PeterK
Xpert
In a recent user group, I described our solution to keeping track of Exasol metadata. This article is meant to provide more details of our implementation for those who may wish to adapt parts of it.

 

Background

First of all, by "Exasol metadata" I mean: table, view, function, script and schema DDL, users, roles, permissions, connections, system parameters, etc

The problems we are trying to solve are:

  1. Historicizing the metadata
    • Being able to easily see what any of the metadata was in the past
    • Being able to easily restore any portion of the metadata based on a previous snapshot
  2. Being aware of all metadata changes in Exasol so that we can evaluate their impact on:
    • Security
    • Performance
  3. Being able to give view authors feedback regarding
    • Best practices. Guiding them in the use of native or custom functions/scripts.
    • SQL formatting
    • Performance

Our solution, in summary, is to dump all the desired Exasol metadata on a regular basis into text files that are then stored and tracked in a code-versioning system. The versioning system handles change reviews, provides a feedback mechanism, provides an audit trail, and can be used as the source for restoring metadata from a backup. 

 

Prerequisites

Our specific implementation requires being familiar with Golang and git/bitbucket however these can generally be replaced by any coding/scripting language and code-versioning system that you are comfortable with.

 

How to track Exasol metadata in git

 

Step 1: Decide on the update interval and scheduler

You need to decide how often you want to capture a snapshot of Exasol's metadata. Keep in mind its performance impact on Exasol. Depending on how much metadata you are capturing it can take a minute or longer to capture. We chose to capture it daily.

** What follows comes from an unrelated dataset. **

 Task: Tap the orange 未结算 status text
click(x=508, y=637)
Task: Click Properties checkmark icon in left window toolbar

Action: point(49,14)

You'll also need a way to regularly run the job. This could be as simple as a cronjob or you can use a job scheduling app.

 

Step 2: Open a branch in git/bitbucket

git uses "branches" to keep track of related changes in text files. Each branch will end up being sent to one or more reviewers for approval and so you may want to open multiple git branches, each one containing related Exasol metadata that pertains to a particular group of reviewers. For instance, changes to users, roles, and permissions could be sent to DBAs for review while changes to views could be sent to whoever is responsible for that team's views.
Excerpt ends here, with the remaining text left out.